As I indicated in a couple of posts upthread, the rules currently do allow this for a wizard. Is that a problem?
I have never seen an arcane spellcaster with no combat-relevant spells. I have played several with no damaging spells.
I dislike damage spells as a spellcaster since anyone can do damage, so I'd rather do something they cannot do, ideally with spells that stick around for a bit rather than needing to cast another each round.
I sketched out a spell selection sequence for a wizard, up to about 10th level, that leaves a wizard with no damaging spells, and no combat-only spells.
Is sneak attack "combat only"? It can take out an unwary guard, facilitating exploration (or kidnapping to facilitate interaction). Regardless, can we
please stop using "damage only" and "combat-useful" interchangeably? Damaging abilities are a subset of combat abilities. Not all combat abilities are damage-causing. I can even envision damage-causing abilities that
are not combat abilities (eg. a slow poison inflicting 1 damage every hour, which cannot be healed until it is cured, is pretty combat-useless, but could be useful as a social - intimidation - context.
To reiterate "does damage" and "is combat-useful" are not the synonyms.
Of course a rogue needs to be versatile and more powerful with level. But as the wizard example shows, there are ways to do this without defauting to assassination/back ally mugging. Why can't we have high level rogues who help win combats by blinding and confusing enemies; by concealng the rest of the party so they can launch devastting ambushes; by charming and bluffing and persuading NPCs; by leading the party away through secret paths that evade enemy forces; etc? Fantasy RPGs like Burning Wheel and Hero Wars/Quest can support these options for rogues - why should D&D limit them to casters only?
Blind/confuse seem like
excellent potential replacements for sneak attack. Concealment to ambush is borderline - is that ambush as devestating as, say, a Fireball because you get the drop for the first round? If not, it is still useful, but less than a full replacement. The rest seem like great non-combat abilities for rogues (or others, for that matter), but do not replace the ability to be effective in combat. The other option is to make combat a much less frequent challenge resolution mechanic, that occupies a much smaller proportion of game time, so being combat-useless doesn't take the player out of game for hours, but maybe only a few minutes at a time and rarely, if ever, for 25%+ of a game session.

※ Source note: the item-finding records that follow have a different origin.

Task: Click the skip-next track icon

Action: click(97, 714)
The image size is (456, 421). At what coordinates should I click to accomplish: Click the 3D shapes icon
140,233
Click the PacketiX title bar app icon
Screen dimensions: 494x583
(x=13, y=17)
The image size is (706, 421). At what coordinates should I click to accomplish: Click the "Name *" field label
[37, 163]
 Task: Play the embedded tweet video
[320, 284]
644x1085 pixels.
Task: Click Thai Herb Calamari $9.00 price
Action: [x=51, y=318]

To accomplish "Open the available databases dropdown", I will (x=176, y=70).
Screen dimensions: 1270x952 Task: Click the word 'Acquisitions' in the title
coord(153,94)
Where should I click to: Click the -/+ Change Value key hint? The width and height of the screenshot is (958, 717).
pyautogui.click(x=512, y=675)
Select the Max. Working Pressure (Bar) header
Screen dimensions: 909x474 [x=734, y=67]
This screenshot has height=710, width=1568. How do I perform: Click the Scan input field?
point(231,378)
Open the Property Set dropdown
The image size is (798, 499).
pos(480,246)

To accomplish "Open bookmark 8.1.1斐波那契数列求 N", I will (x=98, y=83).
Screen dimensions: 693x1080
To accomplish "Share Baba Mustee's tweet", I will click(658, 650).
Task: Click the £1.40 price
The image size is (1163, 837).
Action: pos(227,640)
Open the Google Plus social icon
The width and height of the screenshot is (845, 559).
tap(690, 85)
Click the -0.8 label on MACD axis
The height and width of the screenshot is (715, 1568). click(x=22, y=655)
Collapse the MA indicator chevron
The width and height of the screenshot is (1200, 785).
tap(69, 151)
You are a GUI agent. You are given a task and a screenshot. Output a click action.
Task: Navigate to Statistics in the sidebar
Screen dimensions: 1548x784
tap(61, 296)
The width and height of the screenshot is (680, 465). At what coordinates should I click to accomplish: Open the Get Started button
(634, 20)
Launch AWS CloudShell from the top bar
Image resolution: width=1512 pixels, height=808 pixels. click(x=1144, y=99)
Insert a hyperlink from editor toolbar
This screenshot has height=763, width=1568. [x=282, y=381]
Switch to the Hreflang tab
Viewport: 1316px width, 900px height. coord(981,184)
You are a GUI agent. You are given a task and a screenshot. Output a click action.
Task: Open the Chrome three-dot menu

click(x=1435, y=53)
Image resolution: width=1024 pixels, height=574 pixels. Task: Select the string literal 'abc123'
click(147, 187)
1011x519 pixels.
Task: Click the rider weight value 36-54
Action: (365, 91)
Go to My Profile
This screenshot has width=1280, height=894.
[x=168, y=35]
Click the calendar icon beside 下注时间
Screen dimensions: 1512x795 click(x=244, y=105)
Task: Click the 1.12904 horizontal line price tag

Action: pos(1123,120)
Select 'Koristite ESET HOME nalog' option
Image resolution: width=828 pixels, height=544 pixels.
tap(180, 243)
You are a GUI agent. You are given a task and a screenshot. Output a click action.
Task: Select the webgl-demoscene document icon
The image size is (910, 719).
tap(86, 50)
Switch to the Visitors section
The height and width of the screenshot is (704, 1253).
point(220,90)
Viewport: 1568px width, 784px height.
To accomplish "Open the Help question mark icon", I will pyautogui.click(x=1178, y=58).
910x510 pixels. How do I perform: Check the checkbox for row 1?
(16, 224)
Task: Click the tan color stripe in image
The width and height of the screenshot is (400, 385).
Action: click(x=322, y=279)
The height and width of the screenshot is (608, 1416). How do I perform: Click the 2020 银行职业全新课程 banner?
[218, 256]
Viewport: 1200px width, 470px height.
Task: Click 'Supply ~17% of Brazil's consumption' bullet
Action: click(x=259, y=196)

Or we could stop insisting that D&D is a tactical combat simulator, focus more on the fact that D&D is a role playing game first and foremost, and stop describing a rogue doing less damage per attack than is optimal as "campaign destroying".
I'm open to this just as soon as we have a best-selling, well regarded adventure series which features less than 25%, by volume and time spent playing, of challenges resolved by combat, where that rogue with not just "less damage than a rogue optimized for combat", but "no combat abilities competetive with the other characters such that he is a non-issue in combat" is not only viable, but a desirable character.
Earlier it was suggested if a wizard finds they need to do more damage, the DM can insert a scroll of a damage spell into treasure. And that same DM can't insert a magic shortbow for the rogue? Or it was said the wizard can choose a damage spell at a higher level - and a rogue can't select feats that increase damage at a higher level?
A scroll provides the wizard one more choice of spells to cast. A magic shortbow that replaces the ability the rogue gave up? Great - I'll take the noncombat ability plus the free magic weapons that return my combat ability, rather than the combat ability and no non-combat ability. Adding a new spell, or a dozen new spells, to a wizard is trivial (unless Next changed that a lot - and my understanding is one L1 spell can be used for all spell levels, with increasingly powerful effects). ThirdWizard nails this one dead on.
The Rogue who trades away Sneak Attack at 1st level for, say, better interaction skills can take what, exactly, that will bring his combat skills back up? If the Next rules provide for him to do so, I would be much less concerned with his loss of combat ability. But if the real answer is "well, he can retrain to correct his stupid decision when he's up four levels", my question is why not just prevent the stupid decision in the first place so the player doesn't spend four levels bored and useless for a good chunk of the game?